Auks’ legs and feet are positioned closer to their tail so they are able to stand straight up, like a person. This is where the Great Auks stood out from the crowd. The Great Auk didn’t earn the name “great” because of any significant accomplishment, but because of its size. Standing nearly two and a half feet high, the Great Auk towered over other auks. A Great Auk basketball team would have easily dominated the other sea bird teams, except for the fact that the Great Auks had fouled out permanently, just before basketball was invented.
The Great Auk had such ridiculously small wings, compared to its giant body size, that there was no way it could fly. But the Great Auk wasn’t upset, it knew it was a superior swimmer. It could easily catch all the food it needed, had very few predators and didn’t smack into people’s windows like the other birds did. Things were going fabulously for North America’s only flightless bird until (stop me if you’ve heard this before) along came those wacky Europeans and messed things up.
Years ago, back when the Europeans had more on their minds than worrying about the Euro, they would explore the world looking for things to eat. Early European fishermen (I think it really was all men in those days) took full advantage of the juicy flightless auks. They would simply pull up to a nesting colony, herd thousands of defenseless birds onto the ship and turn them into auk cutlets. In a sad, but typical show of shortsightedness, adult birds were eaten, their young were used as fish bait and their eggs were scrambled or thrown at passing Viking ships on Halloween.
Great Auks mostly bred in the North Atlantic. They could be found wintering right here off the coast of Cape Cod. One of its major nesting colonies was near Newfoundland, on a place called “Funk Island.” Funk Island, of course, was named for all of those awesome parties that the birds had before the Europeans came.
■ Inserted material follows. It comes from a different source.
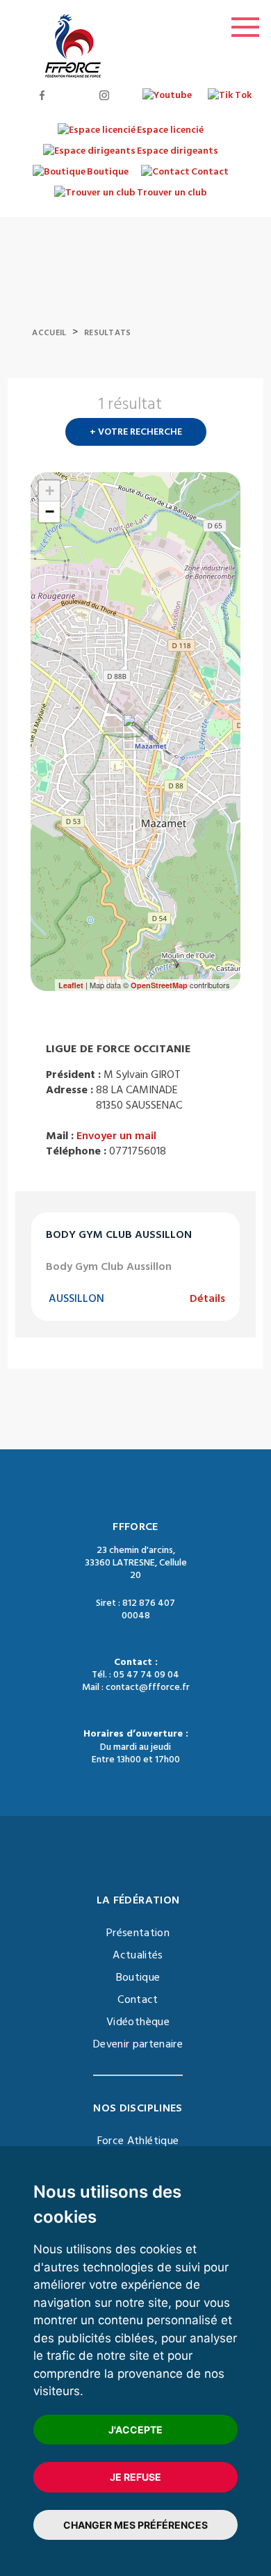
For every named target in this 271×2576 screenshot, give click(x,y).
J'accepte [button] (135, 2430)
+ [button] (49, 490)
By 1844 only two Great Auks and one egg remained on the entire planet. Not wanting to break with tradition, once discovered, those final two birds were immediately killed and the last egg smashed. The Great Auk was no more. Nice, eh?
The Great Auk was truly a unique bird, Jim, and its loss has left a void. But it should not be confused with the Dodo. And the Dodo should not be confused with anything that is stupid. We all know who deserves the title of stupid.